One of the first red flags (see graph) for grain movement came in January when grain stocks at country elevators started to build faster than stocks in export terminals as grain shipping slowed, Mark Hemmes, Canada’s grain monitor, said in an interview May 6.
By around week 27 (Feb. 2-8) country elevators, on average, were close to 90 per cent full versus 70 per cent at the terminals.
“When it’s at 90 per cent that means there’s a good number of elevators in the country that are totally full,” Hemmes said.
Farmers can’t deliver grain when elevators are plugged and can’t get paid either, he added.
“The vessel lineups (at Vancouver) were just obscene at one point,” Hemmes said. “I think in week 28 we were at 55 vessels for almost the whole week and then it started to come back down.”

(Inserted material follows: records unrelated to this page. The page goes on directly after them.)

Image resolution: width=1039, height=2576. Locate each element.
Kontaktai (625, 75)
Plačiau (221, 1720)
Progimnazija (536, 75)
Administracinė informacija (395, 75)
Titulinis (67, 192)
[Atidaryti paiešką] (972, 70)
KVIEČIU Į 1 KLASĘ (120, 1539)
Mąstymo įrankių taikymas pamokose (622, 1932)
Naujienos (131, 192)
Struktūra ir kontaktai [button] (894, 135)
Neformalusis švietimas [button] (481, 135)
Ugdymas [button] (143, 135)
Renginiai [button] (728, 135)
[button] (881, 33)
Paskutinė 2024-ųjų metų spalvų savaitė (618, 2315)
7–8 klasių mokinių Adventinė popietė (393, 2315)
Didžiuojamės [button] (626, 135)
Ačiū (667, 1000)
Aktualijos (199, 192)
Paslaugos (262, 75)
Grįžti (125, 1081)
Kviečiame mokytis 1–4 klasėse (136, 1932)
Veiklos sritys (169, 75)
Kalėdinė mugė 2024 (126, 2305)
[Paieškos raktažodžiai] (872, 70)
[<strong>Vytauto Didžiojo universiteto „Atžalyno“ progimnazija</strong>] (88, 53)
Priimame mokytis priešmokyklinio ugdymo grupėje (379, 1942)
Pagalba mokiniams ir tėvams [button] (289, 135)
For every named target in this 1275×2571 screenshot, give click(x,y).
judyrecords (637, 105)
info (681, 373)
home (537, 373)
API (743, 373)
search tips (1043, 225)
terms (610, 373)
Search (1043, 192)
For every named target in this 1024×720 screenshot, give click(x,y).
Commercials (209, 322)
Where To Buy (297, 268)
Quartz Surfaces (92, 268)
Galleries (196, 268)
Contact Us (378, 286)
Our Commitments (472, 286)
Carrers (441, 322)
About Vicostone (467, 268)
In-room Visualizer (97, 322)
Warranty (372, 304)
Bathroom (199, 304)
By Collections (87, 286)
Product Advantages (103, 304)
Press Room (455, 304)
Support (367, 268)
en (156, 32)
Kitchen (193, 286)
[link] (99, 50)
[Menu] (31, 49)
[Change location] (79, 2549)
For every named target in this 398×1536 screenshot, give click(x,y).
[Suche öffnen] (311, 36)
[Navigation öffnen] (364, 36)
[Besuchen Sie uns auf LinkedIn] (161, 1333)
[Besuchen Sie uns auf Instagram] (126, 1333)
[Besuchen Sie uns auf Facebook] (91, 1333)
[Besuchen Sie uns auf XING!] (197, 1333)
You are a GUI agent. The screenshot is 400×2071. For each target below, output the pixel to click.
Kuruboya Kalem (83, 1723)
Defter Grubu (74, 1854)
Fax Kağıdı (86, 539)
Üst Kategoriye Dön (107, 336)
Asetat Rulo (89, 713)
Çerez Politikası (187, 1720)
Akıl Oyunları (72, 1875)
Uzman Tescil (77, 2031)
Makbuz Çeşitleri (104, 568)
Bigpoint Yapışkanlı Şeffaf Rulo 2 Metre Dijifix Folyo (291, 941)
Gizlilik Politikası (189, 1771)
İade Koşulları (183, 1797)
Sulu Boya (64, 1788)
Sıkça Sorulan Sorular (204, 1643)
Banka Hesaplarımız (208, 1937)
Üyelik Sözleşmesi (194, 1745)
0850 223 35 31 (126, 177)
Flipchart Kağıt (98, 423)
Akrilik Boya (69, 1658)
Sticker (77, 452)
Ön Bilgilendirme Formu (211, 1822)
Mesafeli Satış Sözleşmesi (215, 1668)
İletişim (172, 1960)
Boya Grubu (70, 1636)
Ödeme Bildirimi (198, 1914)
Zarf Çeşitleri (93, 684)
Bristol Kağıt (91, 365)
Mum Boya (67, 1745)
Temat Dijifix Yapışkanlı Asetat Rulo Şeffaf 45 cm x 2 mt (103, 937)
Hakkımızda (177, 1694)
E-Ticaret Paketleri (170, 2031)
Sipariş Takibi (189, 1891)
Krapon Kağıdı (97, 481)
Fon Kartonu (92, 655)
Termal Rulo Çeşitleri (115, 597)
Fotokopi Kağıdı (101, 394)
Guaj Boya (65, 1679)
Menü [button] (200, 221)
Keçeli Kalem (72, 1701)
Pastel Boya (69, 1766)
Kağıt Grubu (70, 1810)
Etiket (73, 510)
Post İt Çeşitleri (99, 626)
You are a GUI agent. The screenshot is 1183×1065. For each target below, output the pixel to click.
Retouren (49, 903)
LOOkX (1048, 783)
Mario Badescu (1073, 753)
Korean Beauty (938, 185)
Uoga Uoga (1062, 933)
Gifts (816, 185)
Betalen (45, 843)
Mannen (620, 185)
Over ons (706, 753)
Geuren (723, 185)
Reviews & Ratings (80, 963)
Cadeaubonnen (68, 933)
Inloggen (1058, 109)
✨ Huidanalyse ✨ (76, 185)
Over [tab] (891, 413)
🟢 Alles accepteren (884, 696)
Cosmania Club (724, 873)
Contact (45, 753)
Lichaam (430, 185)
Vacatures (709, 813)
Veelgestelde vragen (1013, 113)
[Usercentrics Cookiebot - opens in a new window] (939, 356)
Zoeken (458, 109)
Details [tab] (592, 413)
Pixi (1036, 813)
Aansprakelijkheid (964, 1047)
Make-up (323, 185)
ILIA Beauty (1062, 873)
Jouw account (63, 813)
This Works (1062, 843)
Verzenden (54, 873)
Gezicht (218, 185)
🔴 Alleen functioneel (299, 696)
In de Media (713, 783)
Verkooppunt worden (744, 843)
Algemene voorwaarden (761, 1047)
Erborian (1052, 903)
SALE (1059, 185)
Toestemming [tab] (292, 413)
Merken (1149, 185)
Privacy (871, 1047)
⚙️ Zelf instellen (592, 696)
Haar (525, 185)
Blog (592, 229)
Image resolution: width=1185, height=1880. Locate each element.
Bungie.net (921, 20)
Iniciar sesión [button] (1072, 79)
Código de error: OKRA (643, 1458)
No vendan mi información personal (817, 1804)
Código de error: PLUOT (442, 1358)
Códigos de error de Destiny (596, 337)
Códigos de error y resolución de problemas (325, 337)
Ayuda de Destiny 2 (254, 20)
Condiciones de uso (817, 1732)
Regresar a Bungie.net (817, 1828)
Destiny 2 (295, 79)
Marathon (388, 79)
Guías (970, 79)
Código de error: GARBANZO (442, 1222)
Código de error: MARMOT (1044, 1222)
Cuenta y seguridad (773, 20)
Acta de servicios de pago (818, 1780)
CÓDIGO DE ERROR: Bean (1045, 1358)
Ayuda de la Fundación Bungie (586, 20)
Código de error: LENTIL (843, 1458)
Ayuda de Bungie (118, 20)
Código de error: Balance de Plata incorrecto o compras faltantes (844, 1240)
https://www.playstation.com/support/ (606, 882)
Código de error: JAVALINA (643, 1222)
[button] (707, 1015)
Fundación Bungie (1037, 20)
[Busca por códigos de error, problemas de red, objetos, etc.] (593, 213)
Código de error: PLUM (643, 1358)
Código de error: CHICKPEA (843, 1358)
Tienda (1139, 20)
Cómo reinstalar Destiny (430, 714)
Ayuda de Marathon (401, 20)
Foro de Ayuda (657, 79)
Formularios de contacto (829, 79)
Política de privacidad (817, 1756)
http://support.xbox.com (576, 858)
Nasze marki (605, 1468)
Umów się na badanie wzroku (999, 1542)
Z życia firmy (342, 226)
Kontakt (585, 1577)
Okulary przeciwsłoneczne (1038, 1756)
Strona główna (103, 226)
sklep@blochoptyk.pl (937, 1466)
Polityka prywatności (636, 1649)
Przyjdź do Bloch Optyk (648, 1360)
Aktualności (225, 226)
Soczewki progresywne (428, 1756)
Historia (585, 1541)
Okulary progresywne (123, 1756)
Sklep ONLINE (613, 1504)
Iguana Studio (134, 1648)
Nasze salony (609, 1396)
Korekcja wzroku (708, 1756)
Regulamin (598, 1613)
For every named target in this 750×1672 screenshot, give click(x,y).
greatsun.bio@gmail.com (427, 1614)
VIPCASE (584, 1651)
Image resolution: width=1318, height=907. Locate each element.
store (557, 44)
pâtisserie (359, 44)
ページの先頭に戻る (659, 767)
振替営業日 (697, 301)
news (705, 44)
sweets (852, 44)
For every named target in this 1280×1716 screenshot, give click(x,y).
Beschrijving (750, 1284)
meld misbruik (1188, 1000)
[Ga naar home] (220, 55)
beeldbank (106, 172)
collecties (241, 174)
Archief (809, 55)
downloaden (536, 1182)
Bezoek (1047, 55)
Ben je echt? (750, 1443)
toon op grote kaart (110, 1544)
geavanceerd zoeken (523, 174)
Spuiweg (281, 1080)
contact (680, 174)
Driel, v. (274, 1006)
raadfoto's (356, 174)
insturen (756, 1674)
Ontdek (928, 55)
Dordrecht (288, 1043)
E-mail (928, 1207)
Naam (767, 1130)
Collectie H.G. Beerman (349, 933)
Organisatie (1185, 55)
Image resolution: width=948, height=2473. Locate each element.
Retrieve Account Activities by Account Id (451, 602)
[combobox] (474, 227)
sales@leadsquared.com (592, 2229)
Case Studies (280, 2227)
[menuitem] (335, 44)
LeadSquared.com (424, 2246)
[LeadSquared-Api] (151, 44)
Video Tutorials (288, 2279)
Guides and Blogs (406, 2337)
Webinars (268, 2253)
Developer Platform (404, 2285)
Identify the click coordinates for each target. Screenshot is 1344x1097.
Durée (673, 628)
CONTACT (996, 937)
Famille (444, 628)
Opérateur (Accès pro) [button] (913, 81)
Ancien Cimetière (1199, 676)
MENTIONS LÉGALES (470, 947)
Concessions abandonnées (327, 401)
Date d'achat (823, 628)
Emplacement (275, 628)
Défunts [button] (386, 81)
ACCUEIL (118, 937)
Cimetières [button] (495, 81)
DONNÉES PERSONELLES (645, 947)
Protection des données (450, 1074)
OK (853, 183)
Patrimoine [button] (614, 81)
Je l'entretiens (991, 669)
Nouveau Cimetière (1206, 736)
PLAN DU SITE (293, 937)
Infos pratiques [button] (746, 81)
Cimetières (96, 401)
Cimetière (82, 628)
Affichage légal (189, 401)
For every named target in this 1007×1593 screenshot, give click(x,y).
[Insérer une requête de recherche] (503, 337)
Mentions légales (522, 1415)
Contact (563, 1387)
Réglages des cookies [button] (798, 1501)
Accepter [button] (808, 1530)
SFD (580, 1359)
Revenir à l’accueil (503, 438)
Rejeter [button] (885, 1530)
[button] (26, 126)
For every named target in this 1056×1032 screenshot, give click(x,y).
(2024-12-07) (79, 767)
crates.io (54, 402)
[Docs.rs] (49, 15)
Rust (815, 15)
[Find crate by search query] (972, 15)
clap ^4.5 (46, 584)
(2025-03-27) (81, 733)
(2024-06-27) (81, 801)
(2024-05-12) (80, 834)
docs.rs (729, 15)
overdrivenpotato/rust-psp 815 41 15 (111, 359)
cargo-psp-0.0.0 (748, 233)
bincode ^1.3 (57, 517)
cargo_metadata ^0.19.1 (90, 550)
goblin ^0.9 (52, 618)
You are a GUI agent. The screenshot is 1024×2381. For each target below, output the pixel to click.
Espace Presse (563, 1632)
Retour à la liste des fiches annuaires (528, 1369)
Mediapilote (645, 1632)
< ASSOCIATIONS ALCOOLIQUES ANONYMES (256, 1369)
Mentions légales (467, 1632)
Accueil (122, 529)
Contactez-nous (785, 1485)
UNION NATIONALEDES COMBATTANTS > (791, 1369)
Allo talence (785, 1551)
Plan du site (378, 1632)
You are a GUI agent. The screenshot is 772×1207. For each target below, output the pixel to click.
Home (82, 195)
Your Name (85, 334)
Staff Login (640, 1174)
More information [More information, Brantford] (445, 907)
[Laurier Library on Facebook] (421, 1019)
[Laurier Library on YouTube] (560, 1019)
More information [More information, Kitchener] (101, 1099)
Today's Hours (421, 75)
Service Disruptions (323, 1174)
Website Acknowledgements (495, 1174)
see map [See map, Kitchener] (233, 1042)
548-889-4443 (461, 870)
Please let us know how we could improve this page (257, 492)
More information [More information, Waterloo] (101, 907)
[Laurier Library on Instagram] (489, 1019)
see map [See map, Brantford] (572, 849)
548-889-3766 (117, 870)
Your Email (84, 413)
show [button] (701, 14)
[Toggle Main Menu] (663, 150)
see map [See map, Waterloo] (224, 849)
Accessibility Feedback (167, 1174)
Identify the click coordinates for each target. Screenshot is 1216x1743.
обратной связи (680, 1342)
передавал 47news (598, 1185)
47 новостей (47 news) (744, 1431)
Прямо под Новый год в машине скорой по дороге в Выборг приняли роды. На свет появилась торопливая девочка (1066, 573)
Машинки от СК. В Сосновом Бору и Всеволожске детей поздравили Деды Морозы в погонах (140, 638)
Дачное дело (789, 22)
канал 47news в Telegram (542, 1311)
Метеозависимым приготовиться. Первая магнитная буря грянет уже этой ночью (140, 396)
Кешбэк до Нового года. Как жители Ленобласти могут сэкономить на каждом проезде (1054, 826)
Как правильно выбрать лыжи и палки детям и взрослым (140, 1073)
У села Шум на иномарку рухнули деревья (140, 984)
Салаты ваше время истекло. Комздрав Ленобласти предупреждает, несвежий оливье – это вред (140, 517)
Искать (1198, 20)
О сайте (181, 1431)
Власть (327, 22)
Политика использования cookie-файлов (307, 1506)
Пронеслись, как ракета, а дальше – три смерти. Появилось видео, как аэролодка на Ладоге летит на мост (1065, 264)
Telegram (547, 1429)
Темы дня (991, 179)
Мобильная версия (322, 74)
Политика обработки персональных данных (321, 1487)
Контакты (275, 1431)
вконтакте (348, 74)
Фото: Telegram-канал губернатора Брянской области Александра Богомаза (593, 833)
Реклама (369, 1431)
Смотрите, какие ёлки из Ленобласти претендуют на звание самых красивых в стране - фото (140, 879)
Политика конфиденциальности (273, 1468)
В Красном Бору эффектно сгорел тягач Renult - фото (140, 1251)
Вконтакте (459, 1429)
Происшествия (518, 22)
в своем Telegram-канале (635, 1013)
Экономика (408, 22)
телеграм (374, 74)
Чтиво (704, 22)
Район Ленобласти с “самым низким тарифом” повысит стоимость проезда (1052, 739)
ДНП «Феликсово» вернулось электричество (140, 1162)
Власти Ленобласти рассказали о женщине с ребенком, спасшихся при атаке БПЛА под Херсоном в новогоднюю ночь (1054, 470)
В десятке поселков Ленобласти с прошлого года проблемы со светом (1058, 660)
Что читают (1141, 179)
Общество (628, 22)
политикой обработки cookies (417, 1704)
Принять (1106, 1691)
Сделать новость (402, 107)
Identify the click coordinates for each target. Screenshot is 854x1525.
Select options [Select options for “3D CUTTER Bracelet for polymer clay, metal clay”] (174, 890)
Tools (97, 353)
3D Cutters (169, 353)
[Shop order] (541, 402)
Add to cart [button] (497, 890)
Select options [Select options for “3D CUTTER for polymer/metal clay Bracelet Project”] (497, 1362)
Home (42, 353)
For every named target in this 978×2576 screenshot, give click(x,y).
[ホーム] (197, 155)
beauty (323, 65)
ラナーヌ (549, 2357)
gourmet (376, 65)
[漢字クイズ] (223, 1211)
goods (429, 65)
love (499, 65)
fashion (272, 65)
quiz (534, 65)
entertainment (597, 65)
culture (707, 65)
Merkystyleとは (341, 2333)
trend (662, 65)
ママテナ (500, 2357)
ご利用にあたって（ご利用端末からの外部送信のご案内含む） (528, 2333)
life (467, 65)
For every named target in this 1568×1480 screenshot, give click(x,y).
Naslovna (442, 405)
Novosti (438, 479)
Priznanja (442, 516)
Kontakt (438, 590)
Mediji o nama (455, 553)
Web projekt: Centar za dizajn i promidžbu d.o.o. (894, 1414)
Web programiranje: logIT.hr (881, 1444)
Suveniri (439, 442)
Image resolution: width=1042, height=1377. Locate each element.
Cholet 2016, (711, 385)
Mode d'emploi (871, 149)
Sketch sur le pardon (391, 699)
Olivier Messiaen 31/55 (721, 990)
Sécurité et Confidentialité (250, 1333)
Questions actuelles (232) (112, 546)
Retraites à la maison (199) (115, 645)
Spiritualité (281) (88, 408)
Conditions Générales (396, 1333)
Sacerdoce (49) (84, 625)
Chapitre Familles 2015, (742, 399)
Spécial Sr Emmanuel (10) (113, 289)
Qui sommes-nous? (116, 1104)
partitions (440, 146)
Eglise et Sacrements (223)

In some rail corridors car cycle times hit 20 days earlier this year, which hadn’t been seen since 1999, he said.
In more recent years they were 14 to 15 days, but had been climbing to 16 or 17 days, Hemmes said. The railways’ purchase of additional cars offset the slower cycle times, he said.
“When you’ve got 20-plus days, their capacity has come right down,” Hemmes said. “But what we’ve seen in the last month and a half is that those car cycles have come way back down and they are back into the 15- and 16-day range. When you have a car cycle moving that quickly the (rail) capacity increases.”